Normalized preferences:
course_prop, reading_prop, video_prop, other_prop
These are the fractions of the total clicks that each bucket represents (so each row sums to 1).

 We’ll load these counts and proportions into the Django UserProfile’s material_counts and material_prefs JSON fields, so every profile records both absolute and relative format preferences.

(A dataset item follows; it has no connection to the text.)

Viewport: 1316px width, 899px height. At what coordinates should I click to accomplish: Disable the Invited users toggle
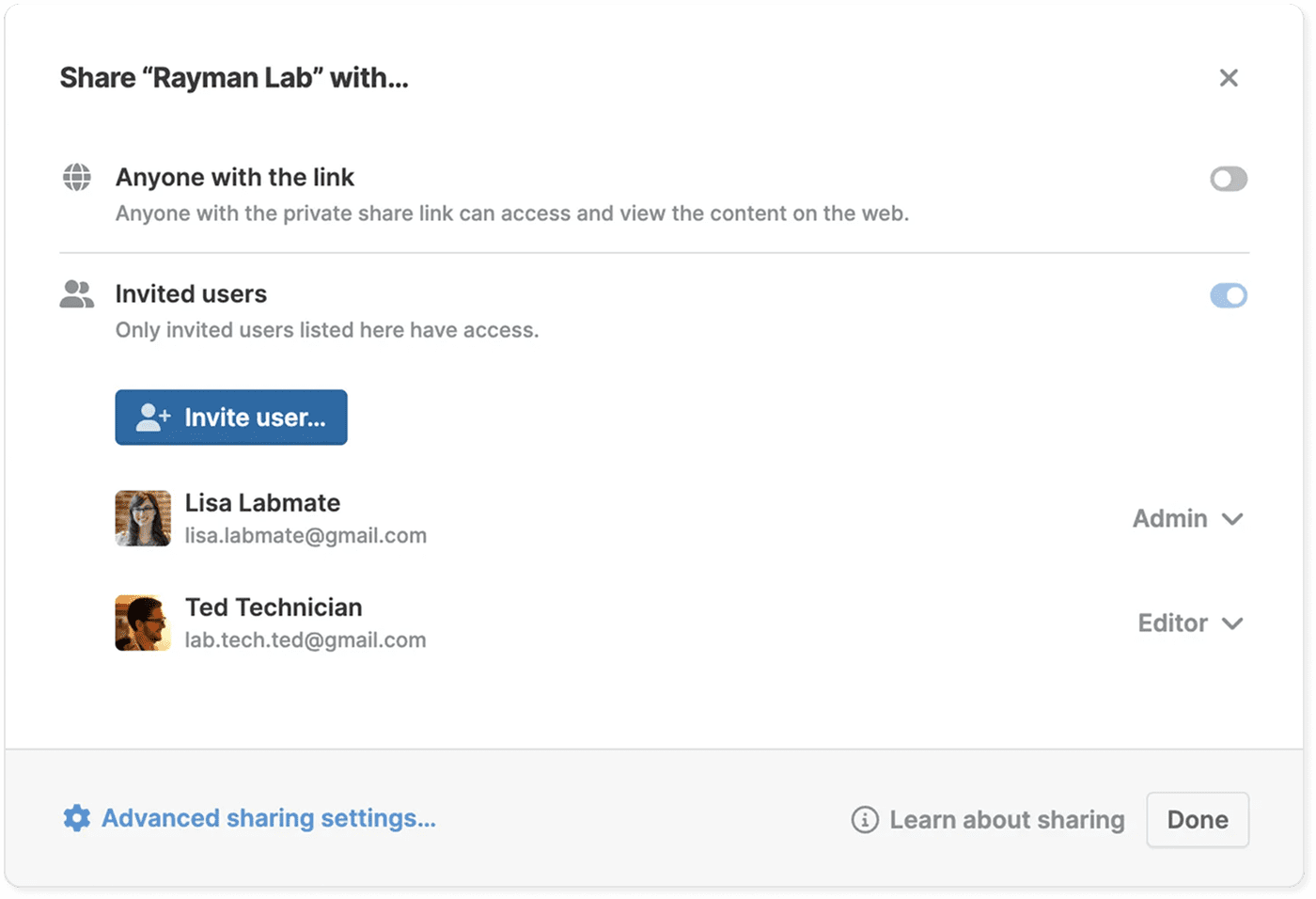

Cold-start & personalization
­– For a new user, we can seed their profile with demographic-based averages of these proportions.
­– As they interact, we update their counts/props in real time to reflect shifting tastes.

Recommender signals
­– In your ML model (e.g. logistic regression or bandit), these props become input features that help predict or rank which format—course, reading, or video—a learner is most likely to engage with next.
­– You can also use the raw counts to gauge “confidence” (heavy-click users vs. light-click users) or to weight their topic/embedding centroids when blending signals.

Together with their topic and embedding vectors, these media-type features let your system tailor not just what content to recommend, but in which format—ensuring that each learner sees more of the kinds of materials they actually prefer.